Physically I recommend using whatever protection (spacers, insulators, etc) are appropriate for the conditions the pack will be used in. End-insulators (rings) to ensure the interconnects can't short across the positive cap to outer shell negative are always a good idea. Cell spacers to keep the bodies of the cells apart so they can't short across their series connection is a good idea, too, (without them vibration could eventually rub the cells together until they wear thru their shrinkwrap and short the cans together).

 

[hyperknot]

Thanks for your detailed answer! I've uploaded a picture of the stock configuration. From factory it's a rectangular 7.4V 2200 mAh LiPo pack. I don't know what's inside, I guess it must be a 2S pack. The charger outputs 8.4V, and it has a Y cable, so I charge 2 of them at the same time.

I'd like to use a BMS to make sure that there is no chance of fire in case of a short-circuit for example. The temperature should not be that bad as the batteries are actually stored inside the glove. If I could double the run-time of the factory solution I'm happy.

About building it, I'll definitely use rings and also an additional layer of heat-shrink around the single cells, as I've read they recommend this for many OEM cells, which doesn't have a very robust insulation from factory.

 

[hyperknot]

What cells would you recommend from the following:

• Samsung 50E
• LG M58T
• LiitoKala 50E

I’m tiny bit concerned about the LG as some people say that it has very thin walls and ends. Also, in those reports it easily gets very hot on somewhat moderate loads.

On the other hand I’ve been using the Samsung 50E in my bike light for years and it’s been flawless in every possible way.

Do you think there are any concerns with the LG? Also, what about the LiitoKala, are these just repackaged Samsung cells?

 

[amberwolf]

I don't know any of the specific cells (there may be threads for them here on ES, as there are numerous cell-testing/etc threads around), but a few thoughts:

Any cell that gets hot has too high an internal resistance for the application, and is being used beyond it's capabilities. Don't use a cell beyond it's capabilities, and it won't get hot. I don't mean beyond it's *claimed* capabilities, where a cell is said to be "3C" or "50A", or whatever, but it's actual ones--meaning, look at it's internal resistance, and your requirements, and see how many cells it would take in parallel to reduce that to something that will create as little voltage sag as possible. (more or less ohm's law). If no real IR measurements are available then the discharge curves from the manufacturer can be used, you can see how much voltage sag a cell has for a given current load. Examples of such data are available at Lgyte.info.dk and similar sites, if you don't have a particular manufacturer site to get it from yet.
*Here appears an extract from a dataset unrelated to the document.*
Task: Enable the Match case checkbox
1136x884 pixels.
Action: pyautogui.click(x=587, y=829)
Consider that a company that has to repackage cells as if they were their own may not be buying the grade A versions, especially if those cells are cheaper than buying the originals. If the company (reseller / relabeler) doesnt' have a detailed spec sheet publicly available for every cell model like cell manufacturers should, it may be an indication they don't make them. If they don't have grading info, either, then they either aren't making them or aren't testing, sorting, and grading them, which means whoever buys them will need to buy several times more than they need, along with testing and sorting equipment, to match the cells to each other and create batches of matched cells to actually build packs from.
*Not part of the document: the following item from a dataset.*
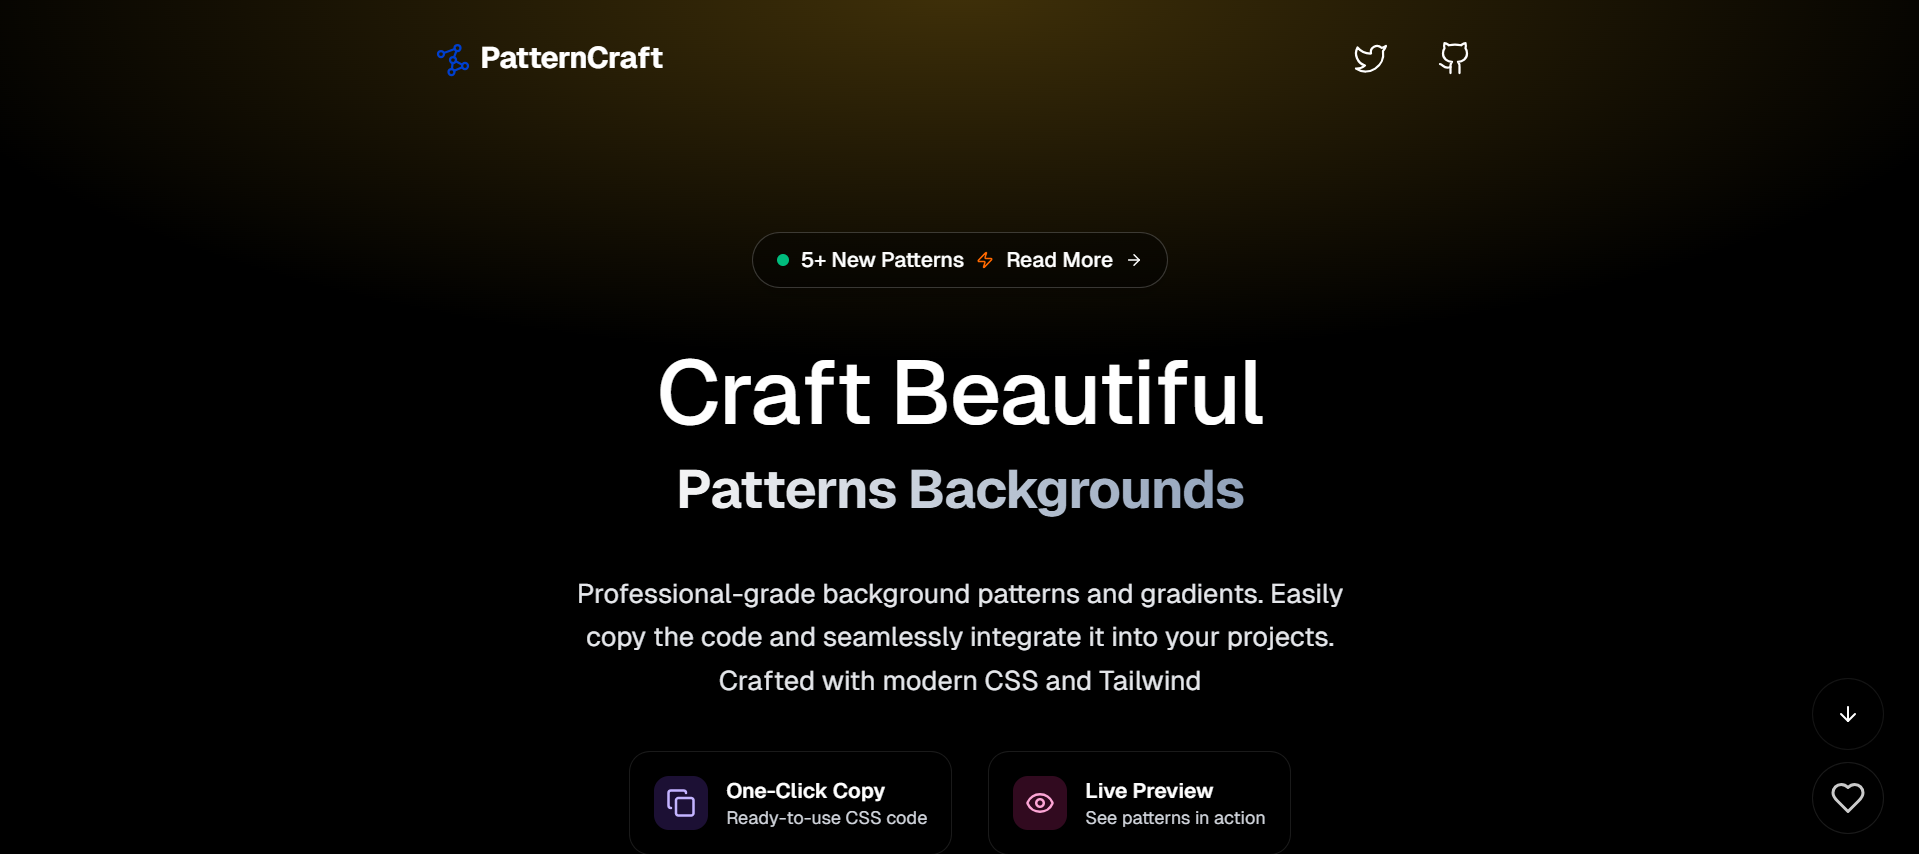Click the blue PatternCraft logo icon
The image size is (1919, 854).
[453, 59]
Note also that resellers of cells, from any company, may not be selling htem as matched sets, either, so any buyer may still (probably will) need to do the matching, etc (which also means buying more than needed--how many more depends on how close they need them to be matched (perfectly is best), how many they need in total for a pack, and how closely matched the cells are from the seller. The worse the matching from the seller, and hte more cells in a pack, and the more closely matched the final pack is desired to be, the more spare cells that must be bought--up to at least several times as many cells as would be needed to build the pack from, in the less-good cases.